25 Power analysis

The statistical power of a hypothesis test is the probability of detecting an effect, if there is a true effect present to detect.

Power can be calculated and reported for a completed experiment to comment on the confidence one might have in the conclusions drawn from the results of the study. It can also be used as a tool to estimate the number of observations or sample size required in order to detect an effect in an experiment.

In this tutorial, you will discover the importance of the statistical power of a hypothesis test and now to calculate power analyses and power curves as part of experimental design.

After completing this tutorial, you will know:

  • Statistical power is the probability of a hypothesis test of finding an effect if there is an effect to be found.

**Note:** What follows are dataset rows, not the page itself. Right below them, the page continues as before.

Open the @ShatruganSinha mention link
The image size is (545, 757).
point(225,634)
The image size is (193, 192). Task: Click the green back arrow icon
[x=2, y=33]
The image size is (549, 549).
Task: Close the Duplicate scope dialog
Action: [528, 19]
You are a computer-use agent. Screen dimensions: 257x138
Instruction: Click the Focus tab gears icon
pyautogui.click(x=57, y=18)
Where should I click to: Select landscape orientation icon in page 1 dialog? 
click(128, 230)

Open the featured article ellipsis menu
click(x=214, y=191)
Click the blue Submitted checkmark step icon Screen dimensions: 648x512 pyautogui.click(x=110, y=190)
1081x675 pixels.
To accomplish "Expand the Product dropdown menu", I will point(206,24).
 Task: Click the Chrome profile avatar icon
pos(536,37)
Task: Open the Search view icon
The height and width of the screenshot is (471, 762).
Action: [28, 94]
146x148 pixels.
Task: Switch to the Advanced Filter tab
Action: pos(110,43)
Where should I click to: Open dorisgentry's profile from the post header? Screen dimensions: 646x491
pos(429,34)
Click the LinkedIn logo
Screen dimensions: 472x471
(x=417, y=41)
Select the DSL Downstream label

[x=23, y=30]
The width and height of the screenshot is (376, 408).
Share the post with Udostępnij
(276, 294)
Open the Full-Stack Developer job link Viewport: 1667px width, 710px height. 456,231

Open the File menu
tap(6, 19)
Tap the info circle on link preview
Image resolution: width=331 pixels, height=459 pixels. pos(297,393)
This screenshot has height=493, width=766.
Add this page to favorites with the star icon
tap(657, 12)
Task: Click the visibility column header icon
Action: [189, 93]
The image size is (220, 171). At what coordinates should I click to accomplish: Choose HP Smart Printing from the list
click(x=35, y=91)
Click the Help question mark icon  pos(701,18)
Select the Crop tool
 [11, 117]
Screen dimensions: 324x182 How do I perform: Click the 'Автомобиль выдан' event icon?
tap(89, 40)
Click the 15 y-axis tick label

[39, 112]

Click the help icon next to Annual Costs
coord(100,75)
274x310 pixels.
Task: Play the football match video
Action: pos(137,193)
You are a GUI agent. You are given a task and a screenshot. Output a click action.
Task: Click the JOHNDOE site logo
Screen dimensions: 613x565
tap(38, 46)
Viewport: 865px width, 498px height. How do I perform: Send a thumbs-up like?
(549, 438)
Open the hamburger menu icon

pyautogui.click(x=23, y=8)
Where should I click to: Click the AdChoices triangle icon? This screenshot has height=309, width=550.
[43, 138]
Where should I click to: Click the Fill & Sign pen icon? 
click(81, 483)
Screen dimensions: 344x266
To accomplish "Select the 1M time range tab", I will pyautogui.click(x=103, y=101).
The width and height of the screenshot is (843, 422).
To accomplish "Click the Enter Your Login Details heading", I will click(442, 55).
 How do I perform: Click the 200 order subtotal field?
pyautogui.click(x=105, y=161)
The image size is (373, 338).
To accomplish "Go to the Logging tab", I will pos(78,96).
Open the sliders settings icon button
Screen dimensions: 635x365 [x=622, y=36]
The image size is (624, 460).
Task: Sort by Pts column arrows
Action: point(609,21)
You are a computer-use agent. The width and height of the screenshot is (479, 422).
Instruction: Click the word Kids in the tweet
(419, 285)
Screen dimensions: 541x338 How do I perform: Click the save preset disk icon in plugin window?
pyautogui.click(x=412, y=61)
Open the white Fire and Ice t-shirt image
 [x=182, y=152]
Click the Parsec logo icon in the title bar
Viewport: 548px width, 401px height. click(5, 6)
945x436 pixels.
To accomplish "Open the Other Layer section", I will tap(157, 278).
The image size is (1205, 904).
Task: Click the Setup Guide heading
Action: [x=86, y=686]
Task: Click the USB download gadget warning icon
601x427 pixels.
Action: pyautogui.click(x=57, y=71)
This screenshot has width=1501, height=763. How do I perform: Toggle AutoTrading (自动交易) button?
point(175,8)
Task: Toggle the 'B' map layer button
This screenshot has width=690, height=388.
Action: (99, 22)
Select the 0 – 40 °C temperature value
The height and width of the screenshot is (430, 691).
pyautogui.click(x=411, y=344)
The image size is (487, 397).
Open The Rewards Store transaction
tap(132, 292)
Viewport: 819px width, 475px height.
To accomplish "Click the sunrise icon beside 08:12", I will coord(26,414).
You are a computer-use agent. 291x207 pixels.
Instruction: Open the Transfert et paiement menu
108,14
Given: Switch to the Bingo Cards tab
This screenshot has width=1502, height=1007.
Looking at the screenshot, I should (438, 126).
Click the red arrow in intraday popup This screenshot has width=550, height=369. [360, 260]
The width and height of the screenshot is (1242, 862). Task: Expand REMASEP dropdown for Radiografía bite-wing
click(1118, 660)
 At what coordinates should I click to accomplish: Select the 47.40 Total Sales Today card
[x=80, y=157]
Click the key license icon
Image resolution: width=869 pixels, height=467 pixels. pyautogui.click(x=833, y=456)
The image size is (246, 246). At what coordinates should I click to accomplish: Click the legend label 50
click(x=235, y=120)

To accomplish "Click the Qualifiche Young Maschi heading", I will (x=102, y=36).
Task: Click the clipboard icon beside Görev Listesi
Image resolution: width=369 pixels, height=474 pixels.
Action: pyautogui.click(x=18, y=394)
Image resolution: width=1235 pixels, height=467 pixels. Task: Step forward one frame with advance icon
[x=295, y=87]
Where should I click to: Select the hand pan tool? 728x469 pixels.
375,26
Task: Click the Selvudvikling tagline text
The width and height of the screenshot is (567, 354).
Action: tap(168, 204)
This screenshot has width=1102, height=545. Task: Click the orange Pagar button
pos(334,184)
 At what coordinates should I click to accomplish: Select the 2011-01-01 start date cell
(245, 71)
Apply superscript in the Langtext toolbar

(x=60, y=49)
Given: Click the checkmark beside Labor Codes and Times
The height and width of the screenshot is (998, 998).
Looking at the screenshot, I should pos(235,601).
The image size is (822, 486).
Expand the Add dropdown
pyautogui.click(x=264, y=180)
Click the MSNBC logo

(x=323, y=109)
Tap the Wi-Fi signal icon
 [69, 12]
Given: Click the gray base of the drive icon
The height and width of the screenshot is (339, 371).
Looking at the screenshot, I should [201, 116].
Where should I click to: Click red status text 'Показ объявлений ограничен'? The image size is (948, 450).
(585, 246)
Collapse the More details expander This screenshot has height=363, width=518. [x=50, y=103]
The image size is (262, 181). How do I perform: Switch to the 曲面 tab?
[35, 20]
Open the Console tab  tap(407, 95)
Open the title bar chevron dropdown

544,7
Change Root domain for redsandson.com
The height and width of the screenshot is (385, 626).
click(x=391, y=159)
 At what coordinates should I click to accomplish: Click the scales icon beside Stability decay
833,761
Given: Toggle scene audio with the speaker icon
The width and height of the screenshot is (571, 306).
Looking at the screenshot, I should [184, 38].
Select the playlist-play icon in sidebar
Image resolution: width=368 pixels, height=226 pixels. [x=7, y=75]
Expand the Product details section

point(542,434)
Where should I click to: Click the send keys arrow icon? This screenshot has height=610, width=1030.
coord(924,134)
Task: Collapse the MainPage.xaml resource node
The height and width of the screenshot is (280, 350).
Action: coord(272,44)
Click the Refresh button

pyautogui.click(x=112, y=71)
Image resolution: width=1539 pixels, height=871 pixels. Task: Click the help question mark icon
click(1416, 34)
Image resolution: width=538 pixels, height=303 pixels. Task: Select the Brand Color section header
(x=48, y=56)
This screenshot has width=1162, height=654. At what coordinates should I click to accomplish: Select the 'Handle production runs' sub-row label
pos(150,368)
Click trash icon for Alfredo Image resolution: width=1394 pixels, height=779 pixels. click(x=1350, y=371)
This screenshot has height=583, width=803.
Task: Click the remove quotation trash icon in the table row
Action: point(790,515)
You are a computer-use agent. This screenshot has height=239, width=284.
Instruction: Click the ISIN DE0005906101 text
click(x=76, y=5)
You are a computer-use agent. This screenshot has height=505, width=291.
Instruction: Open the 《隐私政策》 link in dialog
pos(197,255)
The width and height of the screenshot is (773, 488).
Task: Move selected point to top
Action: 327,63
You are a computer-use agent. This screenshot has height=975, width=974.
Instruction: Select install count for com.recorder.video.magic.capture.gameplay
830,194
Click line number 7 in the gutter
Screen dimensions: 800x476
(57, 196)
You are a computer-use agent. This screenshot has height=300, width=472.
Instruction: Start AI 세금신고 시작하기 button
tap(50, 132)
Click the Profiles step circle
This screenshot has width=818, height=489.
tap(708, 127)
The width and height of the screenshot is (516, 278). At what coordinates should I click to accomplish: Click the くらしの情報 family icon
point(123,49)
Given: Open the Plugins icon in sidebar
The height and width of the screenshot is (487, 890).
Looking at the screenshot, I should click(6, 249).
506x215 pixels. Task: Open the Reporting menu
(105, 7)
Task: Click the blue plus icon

  • A power analysis can be used to estimate the minimum sample size required for an experiment, given a desired significance level, effect size, and statistical power.

  • How to calculate and plot power analysis for the Student’s t test in R in order to effectively design an experiment.

25.1 Why do we need statistical power?

When interpreting statistical power, we seek experiential setups that have high statistical power.

  • Low Statistical Power: Large risk of committing Type II errors, e.g. a false negative.

  • High Statistical Power: Small risk of committing Type II errors.

It is common to design experiments with a statistical power of 80% or better, e.g. 0.80. This means a 20% probability of encountering a Type II error (if the alternative hypothesis is true).

25.2 What is statistical power?

Statistical power is one piece in a puzzle that has four related parts; they are:

  • Effect Size. The quantified magnitude of a result present in the population. Effect size is calculated using a specific statistical measure, such as Pearson’s correlation coefficient for the relationship between variables or Cohen’s d for the difference between groups.

  • Sample Size. The number of observations in the sample.

  • Significance. The significance level used in the statistical test, e.g. \(\alpha\). Often set to 5% or 0.05.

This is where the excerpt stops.